Exercise aim - Return the entries in their entirety, precisely as given.

Supplied data -
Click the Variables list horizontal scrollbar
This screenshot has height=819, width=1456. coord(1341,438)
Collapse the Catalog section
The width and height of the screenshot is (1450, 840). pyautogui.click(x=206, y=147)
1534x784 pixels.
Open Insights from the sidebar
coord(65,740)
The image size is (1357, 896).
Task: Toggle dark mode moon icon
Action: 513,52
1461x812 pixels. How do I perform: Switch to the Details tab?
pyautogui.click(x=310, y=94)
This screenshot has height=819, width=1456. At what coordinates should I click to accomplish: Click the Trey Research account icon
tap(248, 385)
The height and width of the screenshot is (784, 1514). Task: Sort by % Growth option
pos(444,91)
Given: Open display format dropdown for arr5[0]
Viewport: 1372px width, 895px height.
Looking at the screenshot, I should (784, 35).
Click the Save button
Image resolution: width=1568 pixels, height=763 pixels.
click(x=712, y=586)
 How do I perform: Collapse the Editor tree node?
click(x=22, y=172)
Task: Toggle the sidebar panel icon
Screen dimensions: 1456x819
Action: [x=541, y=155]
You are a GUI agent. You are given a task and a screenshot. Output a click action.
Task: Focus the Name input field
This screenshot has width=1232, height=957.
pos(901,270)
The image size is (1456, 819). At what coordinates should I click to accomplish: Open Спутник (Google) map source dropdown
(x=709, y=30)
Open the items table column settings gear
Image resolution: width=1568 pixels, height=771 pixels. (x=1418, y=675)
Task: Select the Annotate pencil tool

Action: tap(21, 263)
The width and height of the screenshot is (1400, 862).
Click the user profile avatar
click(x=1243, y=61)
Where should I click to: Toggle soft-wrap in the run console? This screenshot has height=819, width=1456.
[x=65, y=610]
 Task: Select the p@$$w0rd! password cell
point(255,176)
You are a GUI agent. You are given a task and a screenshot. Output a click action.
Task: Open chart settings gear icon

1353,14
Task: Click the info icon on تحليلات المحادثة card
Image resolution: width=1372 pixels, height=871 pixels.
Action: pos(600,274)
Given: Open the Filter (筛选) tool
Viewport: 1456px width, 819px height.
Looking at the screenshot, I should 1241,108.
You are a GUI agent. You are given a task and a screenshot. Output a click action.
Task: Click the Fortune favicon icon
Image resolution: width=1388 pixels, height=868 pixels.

Answer to this exercise -
Click the Variables list horizontal scrollbar
This screenshot has height=819, width=1456. coord(1341,438)
Collapse the Catalog section
The width and height of the screenshot is (1450, 840). pyautogui.click(x=206, y=147)
1534x784 pixels.
Open Insights from the sidebar
coord(65,740)
The image size is (1357, 896).
Task: Toggle dark mode moon icon
Action: 513,52
1461x812 pixels. How do I perform: Switch to the Details tab?
pyautogui.click(x=310, y=94)
This screenshot has height=819, width=1456. At what coordinates should I click to accomplish: Click the Trey Research account icon
tap(248, 385)
The height and width of the screenshot is (784, 1514). Task: Sort by % Growth option
pos(444,91)
Given: Open display format dropdown for arr5[0]
Viewport: 1372px width, 895px height.
Looking at the screenshot, I should (784, 35).
Click the Save button
Image resolution: width=1568 pixels, height=763 pixels.
click(x=712, y=586)
 How do I perform: Collapse the Editor tree node?
click(x=22, y=172)
Task: Toggle the sidebar panel icon
Screen dimensions: 1456x819
Action: [x=541, y=155]
You are a GUI agent. You are given a task and a screenshot. Output a click action.
Task: Focus the Name input field
This screenshot has width=1232, height=957.
pos(901,270)
The image size is (1456, 819). At what coordinates should I click to accomplish: Open Спутник (Google) map source dropdown
(x=709, y=30)
Open the items table column settings gear
Image resolution: width=1568 pixels, height=771 pixels. (x=1418, y=675)
Task: Select the Annotate pencil tool

Action: tap(21, 263)
The width and height of the screenshot is (1400, 862).
Click the user profile avatar
click(x=1243, y=61)
Where should I click to: Toggle soft-wrap in the run console? This screenshot has height=819, width=1456.
[x=65, y=610]
 Task: Select the p@$$w0rd! password cell
point(255,176)
You are a GUI agent. You are given a task and a screenshot. Output a click action.
Task: Open chart settings gear icon

1353,14
Task: Click the info icon on تحليلات المحادثة card
Image resolution: width=1372 pixels, height=871 pixels.
Action: pos(600,274)
Given: Open the Filter (筛选) tool
Viewport: 1456px width, 819px height.
Looking at the screenshot, I should 1241,108.
You are a GUI agent. You are given a task and a screenshot. Output a click action.
Task: Click the Fortune favicon icon
Image resolution: width=1388 pixels, height=868 pixels.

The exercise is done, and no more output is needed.